◆ **TASKS**
1 > According to the page about the film Far Far Away, who was responsible for its cinematography?
2 > From the page about the film Far Far Away, write out the part that opens with the words containing "Far Far Away (緣路山旮旯)" and closes with "Islands, Hong Kong.".
3 > Decide whether each statement agrees with the page about the film Far Far Away: (a) the film runs 96 minutes; (b) the film's language is Mandarin; (c) it is the second full-length feature Amos Why wrote and directed. Answer yes or no for each, quoting the deciding words of the page.

## START EXTRACT TO READ

- Theatrical release poster
- Traditional Chinese: 緣路山旮旯
- Simplified Chinese: 缘路山旮旯
- Literal meaning: "Affinity at the far edges"
- Hanyu Pinyin: Yuán lù shān gā lá
- Jyutping: jyun4 lou6 saan1 kaa1 laa1
- Directed by: Amos Why
- Written by: Amos Why
- Produced by: Winnie Tsang Amos Why Teresa Kwong
- Starring: Kaki Sham Cecilia So Rachel Leung Hanna Chan Jennifer Yu Crystal Cheung
- Cinematography: Leung Ming Kai
- Edited by: Jefferson Lai Key Tan
- Production companies: Golden Scene Company Dot 2 Dot Production
- Release dates: 14 November 2021 (Hong Kong Asian FF); 4 August 2022 (Hong Kong);
- Running time: 96 minutes
- Country: Hong Kong
- Language: Cantonese
- Box office: US$1.2 million

= Far Far Away (film) =

2021 Hong Kong film by Amos Why

Far Far Away (緣路山旮旯) is a 2021 Hong Kong romantic comedy film and the third full-length feature written and directed by Amos Why. The film follows a 28-year-old introverted IT geek who is inexperienced in dating, but suddenly finds himself romantically involved with five attractive women at different times, all are living in New Territories or Outlying Islands, Hong Kong.

## END EXTRACT TO READ
## START DATASET SECTION

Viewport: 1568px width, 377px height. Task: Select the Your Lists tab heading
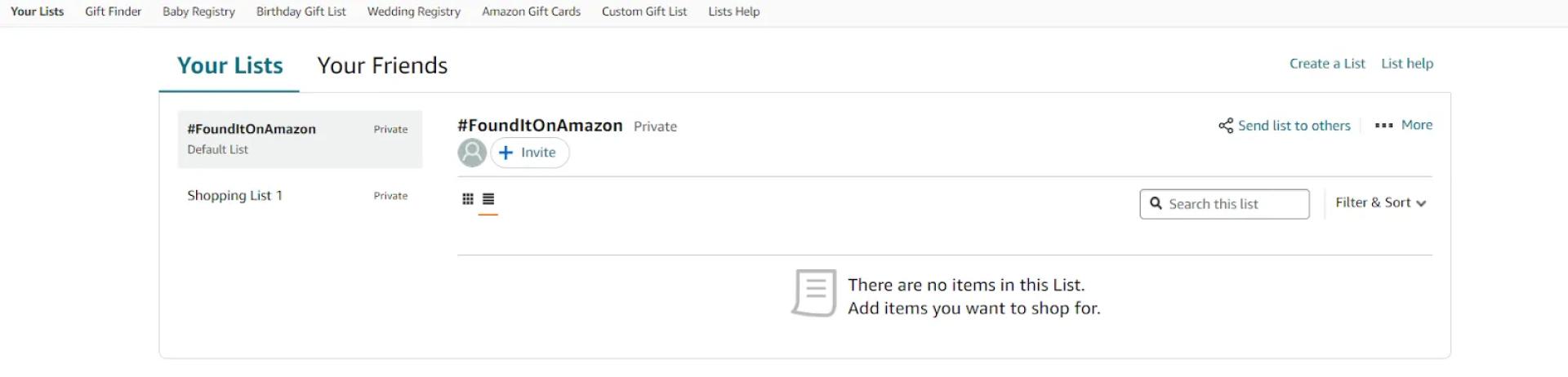(x=229, y=65)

## END DATASET SECTION

◆ **TASK RESPONSES**
1 > Leung Ming Kai

2 >
Far Far Away (緣路山旮旯) is a 2021 Hong Kong romantic comedy film and the third full-length feature written and directed by Amos Why. The film follows a 28-year-old introverted IT geek who is inexperienced in dating, but suddenly finds himself romantically involved with five attractive women at different times, all are living in New Territories or Outlying Islands, Hong Kong.

3 >
(a) Yes: "Running time: 96 minutes"
(b) No: "Language: Cantonese"
(c) No: "the third full-length feature written and directed by Amos Why"